Godfrey Bahati, Ugand Ministry of Energy (source: Uganda News 24)
Alexander Richter 8 Nov 2020

With existing above surface manifestations of geothermal energy resources, Uganda has great potential and ambition to utilise this form of energy for power generation, but also direct use applications as a recent TV report highlighted.

One country in the East African Rift system that has not  got as much attention, yet has some interesting geothermal development options is Uganda.

The country has been looking at how to utilise its geothermal resources, with first exploration activities done in 1993. The studies by the Ministry responsible for Energy and Mineral Development have focused on four major geothermal areas namely Katwe, Buranga, Kibiro, and Panyimur.
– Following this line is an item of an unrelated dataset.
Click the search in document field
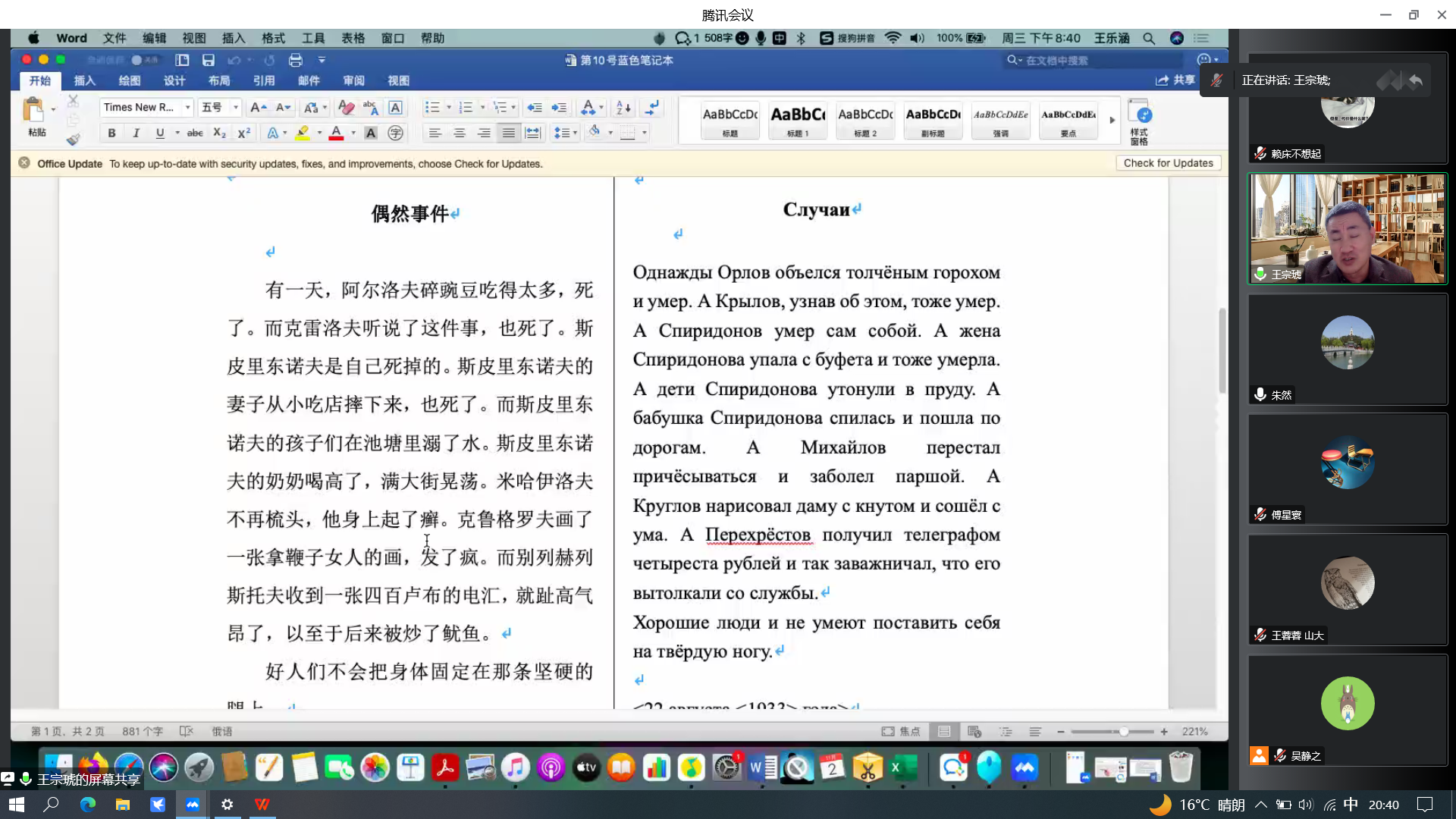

In the Country Update released in conjunction with the World Geothermal Congress 2020, it is described that three areas namely Kibiro, Panyimur and Buranga have reached advanced stages of surface exploration, subsurface conceptual models have been developed and temperature gradient wells (TGW) sited at all the three prospects. Drilling of TGW started in April 2020, as we reported. Drilling though was halted pending an environmental study to be conducted.

Uganda geothermal resources are estimated at about 1,500 MW from 24 areas in the Ugandan Rift System (Uganda Vision, 2040). Most of the geothermal areas of Uganda are located in the Western Rift Valley that runs along the border of Uganda with the Democratic Republic of Congo, and is part of the Western Branch of the East African Rift System (Figure 1). The main geothermal areas are Katwe-Kikorongo (Katwe), Buranga, Kibiro and Panyimur located in Kasese, Bundibugyo, Hoima and Pakwach districts respectively. Other geothermal areas are located in the Southwest, North and Northeast Uganda.

In a recent TV report, Godfrey Bahati, Commercial Geothermal Resources, Ministry of Energy of Uganda shares some insights on the plans and efforts done in Uganda on geothermal development describing that the country’s first geothermal project could be ready in 2025.